Q&A: Editor-in-Chief Shares Vision for The Journal of Neuroscience
Dora Angelaki began her term as editor-in-chief of The Journal of Neuroscience in January. Angelaki is the Wilhelmina Robertson professor and chair of the Department of Neuroscience at Baylor College of Medicine in Houston. She has served as a reviewing editor for eLife, The Journal of Neuroscience, and the Journal of Neurophysiology. She has chaired the SfN Program Committee and has served on the SfN Scientific Publications, Swartz Prize Selection, and Finance committees. Angelaki’s term runs through December 2019.
What is your vision for the future of JN and how will you achieve your goals?
Our vision is to maintain the excellence and breadth for which The Journal of Neuroscience is known, while simultaneously working to update certain aspects of the editorial process so that the journal can continue to shine in a very competitive environment in the future.
For the editorial process, we are implementing a few changes. We want our editors and reviewers more actively involved in both the initial editorial decision of whether a paper might belong in the journal and in the subsequent review process. If there is a discrepancy between the reviews, the reviewing editor and reviewers can consult with one another and come to a mutual decision as to whether the manuscript is appropriate for The Journal of Neuroscience and, if so, what major changes might be needed to improve the revised manuscript. We have also updated and expanded the reviewer form so that the reviewing editor can get a much more in-depth understanding of the paper before making a decision.
One of the biggest challenges for The Journal of Neuroscience, which is not shared by other journals in the field, is its unparalleled size — it publishes many more papers than other journals. As a result, these editorial changes can only occur through a series of strategic, well-planned steps. While executing these changes, we will ensure that the journal maintains its short review and publication times, as well as the superb breadth of neuroscience that it publishes.
How does JN maintain ethical integrity and scientific rigor in each of its research articles?

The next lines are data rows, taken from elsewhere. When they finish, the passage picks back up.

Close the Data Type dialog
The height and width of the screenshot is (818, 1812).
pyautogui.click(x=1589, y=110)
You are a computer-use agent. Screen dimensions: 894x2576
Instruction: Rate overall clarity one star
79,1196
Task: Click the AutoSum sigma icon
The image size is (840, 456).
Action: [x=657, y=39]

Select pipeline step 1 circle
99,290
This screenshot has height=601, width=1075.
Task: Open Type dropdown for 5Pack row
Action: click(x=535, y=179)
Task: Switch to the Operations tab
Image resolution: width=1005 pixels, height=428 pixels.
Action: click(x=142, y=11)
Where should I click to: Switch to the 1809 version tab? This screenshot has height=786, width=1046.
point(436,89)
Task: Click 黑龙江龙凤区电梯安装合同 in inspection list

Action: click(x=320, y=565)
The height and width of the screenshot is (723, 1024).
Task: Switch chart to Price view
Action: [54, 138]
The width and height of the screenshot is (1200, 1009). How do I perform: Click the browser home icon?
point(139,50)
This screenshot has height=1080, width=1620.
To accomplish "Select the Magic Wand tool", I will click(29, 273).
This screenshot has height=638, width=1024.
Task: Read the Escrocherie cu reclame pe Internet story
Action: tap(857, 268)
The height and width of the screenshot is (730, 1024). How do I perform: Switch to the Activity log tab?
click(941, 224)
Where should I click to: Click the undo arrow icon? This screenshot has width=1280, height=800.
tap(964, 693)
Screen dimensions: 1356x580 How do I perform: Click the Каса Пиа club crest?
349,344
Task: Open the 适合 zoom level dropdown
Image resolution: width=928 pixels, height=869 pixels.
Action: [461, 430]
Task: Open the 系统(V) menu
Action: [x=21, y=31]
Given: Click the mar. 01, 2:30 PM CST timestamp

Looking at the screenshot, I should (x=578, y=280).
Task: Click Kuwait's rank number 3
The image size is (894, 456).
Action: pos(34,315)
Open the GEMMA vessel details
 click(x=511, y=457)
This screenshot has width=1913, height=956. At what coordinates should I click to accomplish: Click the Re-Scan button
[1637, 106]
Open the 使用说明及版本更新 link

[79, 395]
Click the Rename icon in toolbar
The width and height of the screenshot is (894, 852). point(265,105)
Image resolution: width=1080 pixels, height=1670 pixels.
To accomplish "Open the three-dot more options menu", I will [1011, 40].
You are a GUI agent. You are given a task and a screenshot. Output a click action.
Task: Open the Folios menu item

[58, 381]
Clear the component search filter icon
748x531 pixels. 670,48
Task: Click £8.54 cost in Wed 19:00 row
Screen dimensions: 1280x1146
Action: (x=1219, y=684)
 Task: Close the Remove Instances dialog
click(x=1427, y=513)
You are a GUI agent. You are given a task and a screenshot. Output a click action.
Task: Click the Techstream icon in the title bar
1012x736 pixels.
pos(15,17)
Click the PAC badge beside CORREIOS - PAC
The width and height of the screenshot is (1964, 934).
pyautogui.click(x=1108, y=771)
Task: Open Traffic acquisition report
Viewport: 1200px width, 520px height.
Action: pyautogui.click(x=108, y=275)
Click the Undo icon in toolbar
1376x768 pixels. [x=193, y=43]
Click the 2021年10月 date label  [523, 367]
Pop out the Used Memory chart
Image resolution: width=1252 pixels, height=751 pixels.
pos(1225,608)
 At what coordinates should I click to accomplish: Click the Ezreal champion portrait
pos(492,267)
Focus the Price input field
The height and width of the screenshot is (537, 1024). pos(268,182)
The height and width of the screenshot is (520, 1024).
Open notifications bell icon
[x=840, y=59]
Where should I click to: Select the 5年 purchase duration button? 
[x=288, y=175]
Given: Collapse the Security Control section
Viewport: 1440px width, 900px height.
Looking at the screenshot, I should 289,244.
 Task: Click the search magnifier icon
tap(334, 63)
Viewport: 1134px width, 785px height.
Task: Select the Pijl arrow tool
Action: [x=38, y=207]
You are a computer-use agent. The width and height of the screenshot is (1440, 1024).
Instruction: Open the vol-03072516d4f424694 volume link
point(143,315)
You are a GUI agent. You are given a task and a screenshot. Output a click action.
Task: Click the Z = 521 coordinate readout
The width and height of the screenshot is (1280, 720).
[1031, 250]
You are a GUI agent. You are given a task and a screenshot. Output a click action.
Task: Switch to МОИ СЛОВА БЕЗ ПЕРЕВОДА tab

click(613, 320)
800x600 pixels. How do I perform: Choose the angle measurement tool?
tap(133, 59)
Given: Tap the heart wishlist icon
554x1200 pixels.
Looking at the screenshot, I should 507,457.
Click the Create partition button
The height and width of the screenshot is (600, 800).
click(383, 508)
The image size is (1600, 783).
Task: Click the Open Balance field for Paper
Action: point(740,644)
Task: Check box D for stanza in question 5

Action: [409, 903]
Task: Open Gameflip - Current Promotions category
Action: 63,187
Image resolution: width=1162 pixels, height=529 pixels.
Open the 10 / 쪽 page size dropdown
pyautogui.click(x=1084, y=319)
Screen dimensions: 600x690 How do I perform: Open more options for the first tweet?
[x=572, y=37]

The chief way in which we ensure ethical integrity is through the efforts of our reviewers and our editors. We have expanded the requirements for what reviewers must provide to the reviewing editors about the quality of the paper, both experimental and statistical. We have also instructed our senior and reviewing editors to increase their level of alertness and attention on this critical topic.
Whenever there is a suspicion of misconduct relating to a paper, we ask the Society’s Ethics Committee to investigate. The committee of volunteer members ensures that SfN maintains the highest level of integrity in its scientific activities by overseeing and administering SfN’s ethics policies and procedures, including investigating cases or allegations of scientific misconduct and making recommendations for action as appropriate. We hope we can catch most of these incidents at the time of review, and every effort is being made in that direction. By making the editorial process more vigorous, we hope to be able to identify these problems before any paper gets through the system.
What do you think brings young researchers to JN?
This is both an opportunity and a challenge for the future. Most senior neuroscientists are already committed to the journal. We hope the younger generation also learns to trust and contribute to the journal. We are designing two new features that we hope will help us succeed in this.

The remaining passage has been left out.